Le piccole imprese sono di fatto la spina dorsale dell’attività industriale dell’Italia, che non ha mai davvero avuto la vocazione di Paese caratterizzato dalla grande industria privata. E la politica industriale degli ultimi anni, e financo delle ultime settimane, non fa che confermare questa tendenza. Il mito del distretto industriale che guida il miracolo italiano si perde ormai nella notte dei tempi. Da decenni, succube della burocrazia, dell’instabilità politica, della totale assenza di programmazione industriale, ma anche del proprio adagiarsi su posizioni di rendita, il sistema industriale italiano è in declino costante. 


La sfida a guadagnare in produttività, unico vero antidoto agli svantaggi della competizione globale, è stata persa, se non addirittura nemmeno giocata.

Abbiamo l’occasione unica di investire centinaia di miliardi di euro per adeguare il sistema Paese. Avremmo dovuto farlo ormai anni fa; lo possiamo fare adesso, addirittura con soldi regalati o a un costo inferiore di quanto avremmo mai potuto sperare. 
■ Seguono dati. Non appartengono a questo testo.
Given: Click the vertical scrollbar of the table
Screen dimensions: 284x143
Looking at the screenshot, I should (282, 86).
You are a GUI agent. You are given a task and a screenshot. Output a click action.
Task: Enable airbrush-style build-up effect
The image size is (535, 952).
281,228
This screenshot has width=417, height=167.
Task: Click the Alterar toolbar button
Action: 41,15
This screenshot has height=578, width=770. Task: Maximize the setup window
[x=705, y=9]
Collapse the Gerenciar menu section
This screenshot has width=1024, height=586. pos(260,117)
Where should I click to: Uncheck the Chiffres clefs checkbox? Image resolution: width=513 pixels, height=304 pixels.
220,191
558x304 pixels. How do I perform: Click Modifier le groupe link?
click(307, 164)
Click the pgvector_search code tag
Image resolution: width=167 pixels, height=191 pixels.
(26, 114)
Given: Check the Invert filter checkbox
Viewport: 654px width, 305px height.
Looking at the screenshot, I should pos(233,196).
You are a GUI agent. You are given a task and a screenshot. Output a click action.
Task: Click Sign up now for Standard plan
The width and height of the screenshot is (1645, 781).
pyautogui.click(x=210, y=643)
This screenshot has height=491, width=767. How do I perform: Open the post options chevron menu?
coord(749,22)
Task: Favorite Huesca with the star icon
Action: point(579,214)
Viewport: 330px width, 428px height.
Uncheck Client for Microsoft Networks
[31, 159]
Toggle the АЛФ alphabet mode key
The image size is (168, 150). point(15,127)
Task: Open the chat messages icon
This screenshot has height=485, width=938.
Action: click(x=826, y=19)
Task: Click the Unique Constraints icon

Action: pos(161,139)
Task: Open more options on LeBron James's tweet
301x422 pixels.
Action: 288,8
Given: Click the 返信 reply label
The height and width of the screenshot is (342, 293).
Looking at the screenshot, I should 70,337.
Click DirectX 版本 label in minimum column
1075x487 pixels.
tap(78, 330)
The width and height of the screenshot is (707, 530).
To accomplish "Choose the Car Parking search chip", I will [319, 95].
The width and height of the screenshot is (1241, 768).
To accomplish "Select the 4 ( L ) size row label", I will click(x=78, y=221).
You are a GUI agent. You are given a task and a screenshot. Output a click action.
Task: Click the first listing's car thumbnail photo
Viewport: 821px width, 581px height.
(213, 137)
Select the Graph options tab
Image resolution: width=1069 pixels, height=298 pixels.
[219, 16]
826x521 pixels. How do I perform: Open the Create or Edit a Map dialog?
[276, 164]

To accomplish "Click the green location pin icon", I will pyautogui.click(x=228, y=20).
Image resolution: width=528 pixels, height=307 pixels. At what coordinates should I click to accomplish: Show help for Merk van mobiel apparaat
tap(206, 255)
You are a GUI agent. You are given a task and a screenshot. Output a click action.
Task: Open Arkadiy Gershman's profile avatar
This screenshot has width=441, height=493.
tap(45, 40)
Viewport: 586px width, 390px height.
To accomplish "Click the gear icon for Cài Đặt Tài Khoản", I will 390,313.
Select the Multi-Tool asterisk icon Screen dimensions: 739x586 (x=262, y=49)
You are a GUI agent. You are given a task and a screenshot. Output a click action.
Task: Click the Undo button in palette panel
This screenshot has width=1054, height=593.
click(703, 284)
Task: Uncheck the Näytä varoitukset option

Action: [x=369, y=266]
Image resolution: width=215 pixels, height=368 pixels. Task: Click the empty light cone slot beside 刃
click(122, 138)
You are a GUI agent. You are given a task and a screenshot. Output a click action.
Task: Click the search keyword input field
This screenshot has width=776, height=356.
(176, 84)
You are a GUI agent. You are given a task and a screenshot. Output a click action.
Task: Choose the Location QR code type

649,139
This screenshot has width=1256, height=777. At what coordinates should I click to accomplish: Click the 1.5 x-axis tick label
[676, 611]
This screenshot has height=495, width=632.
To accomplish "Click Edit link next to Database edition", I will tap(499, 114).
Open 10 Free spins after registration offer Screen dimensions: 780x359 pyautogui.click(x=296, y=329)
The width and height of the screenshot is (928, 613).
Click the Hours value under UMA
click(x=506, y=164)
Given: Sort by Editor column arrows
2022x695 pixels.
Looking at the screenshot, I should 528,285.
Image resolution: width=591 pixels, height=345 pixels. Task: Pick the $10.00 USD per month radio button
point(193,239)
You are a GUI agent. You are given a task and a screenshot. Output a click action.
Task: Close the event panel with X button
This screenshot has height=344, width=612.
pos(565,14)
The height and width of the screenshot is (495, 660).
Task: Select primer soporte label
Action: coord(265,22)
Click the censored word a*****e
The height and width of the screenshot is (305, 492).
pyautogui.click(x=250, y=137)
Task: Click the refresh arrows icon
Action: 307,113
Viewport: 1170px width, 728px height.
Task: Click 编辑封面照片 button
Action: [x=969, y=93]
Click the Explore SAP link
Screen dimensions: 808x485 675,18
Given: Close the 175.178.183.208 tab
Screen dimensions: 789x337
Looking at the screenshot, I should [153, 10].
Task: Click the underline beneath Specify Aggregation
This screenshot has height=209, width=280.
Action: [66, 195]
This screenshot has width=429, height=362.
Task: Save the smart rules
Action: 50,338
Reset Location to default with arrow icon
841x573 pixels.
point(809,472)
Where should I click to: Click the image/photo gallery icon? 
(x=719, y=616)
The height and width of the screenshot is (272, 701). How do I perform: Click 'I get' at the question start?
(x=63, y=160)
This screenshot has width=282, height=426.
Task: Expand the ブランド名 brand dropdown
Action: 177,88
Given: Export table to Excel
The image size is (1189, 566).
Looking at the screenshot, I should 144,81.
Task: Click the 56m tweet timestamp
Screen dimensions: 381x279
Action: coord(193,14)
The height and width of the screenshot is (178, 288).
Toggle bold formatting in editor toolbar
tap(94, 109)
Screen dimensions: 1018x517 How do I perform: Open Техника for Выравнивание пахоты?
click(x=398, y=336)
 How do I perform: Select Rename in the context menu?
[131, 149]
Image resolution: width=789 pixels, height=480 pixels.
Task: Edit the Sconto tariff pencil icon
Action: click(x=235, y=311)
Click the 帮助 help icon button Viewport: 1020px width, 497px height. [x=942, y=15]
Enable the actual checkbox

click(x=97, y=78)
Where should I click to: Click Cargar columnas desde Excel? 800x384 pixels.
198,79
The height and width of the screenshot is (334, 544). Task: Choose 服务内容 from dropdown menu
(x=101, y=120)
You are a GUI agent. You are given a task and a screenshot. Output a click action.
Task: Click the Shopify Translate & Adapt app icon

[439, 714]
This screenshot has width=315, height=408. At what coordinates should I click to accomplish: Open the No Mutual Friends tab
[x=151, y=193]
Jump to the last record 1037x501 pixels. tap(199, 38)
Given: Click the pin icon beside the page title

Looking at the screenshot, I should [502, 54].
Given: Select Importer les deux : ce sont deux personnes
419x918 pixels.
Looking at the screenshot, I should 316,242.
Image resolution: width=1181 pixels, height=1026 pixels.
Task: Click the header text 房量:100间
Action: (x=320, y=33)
Mentre Draghi e Rajan illustrano le sfide che attendono le economie alla fine della crisi, una parte del mondo decide di ascoltare con attenzione. Un’altra parte del mondo, al contrario, sembra non accorgersi di nulla, tutta impegnata ad assalire la diligenza dei fondi europei. Quando servirebbe una visione cosmica e unitaria del Paese, ecco spuntare una miriade di interessi particolari; quando dovrebbe emergere una visione di lungo periodo, ecco puntuale la minaccia di una crisi di governo; quando servirebbero polso fermo, piede sicuro e barra diritta, ecco un governo che contraddice se stesso e che non sa nemmeno decidere se, quando e come chiudere l’Italia in vista delle festività natalizie. 


Il rapporto del G30 auspica collaborazioni tra settore pubblico e settore privato; mi permetto di aggiungere, tuttavia, che queste partnership avrebbero successo solo sotto determinate condizioni. La prima: che ci sia stabilità politica. Il numero di governi degli ultimi dieci anni (sette!) non gioca certo a nostro favore. La seconda: che la partnership sia improntata alla collaborazione e non al controllo.


In passato, la presenza del settore pubblico nell’industria non è stata certo secondaria; tuttavia, questa presenza è stata fin troppo spesso orientata alla massimizzazione del potere elettorale invece che alla profittabilità e alla soddisfazione di tutti gli stakeholder coinvolti. La terza, e ultima: che la collaborazione serva a dividere le imprese che hanno davvero una potenzialità di crescita e sviluppo da quelle che, invece, sarà meglio avviare a un fallimento. 


Anche in questo caso, la storia italiana non testimonia grandi esempi virtuosi. La crisi ha colpito tutto il mondo alla stessa maniera: la capacità di uscirne dipenderà dalla qualità della classe politica e dalla volontà dei cittadini. La responsabilità, anche di ascoltare e di capire i moniti di grandi personalità come Mario Draghi, sta in ognuno di noi.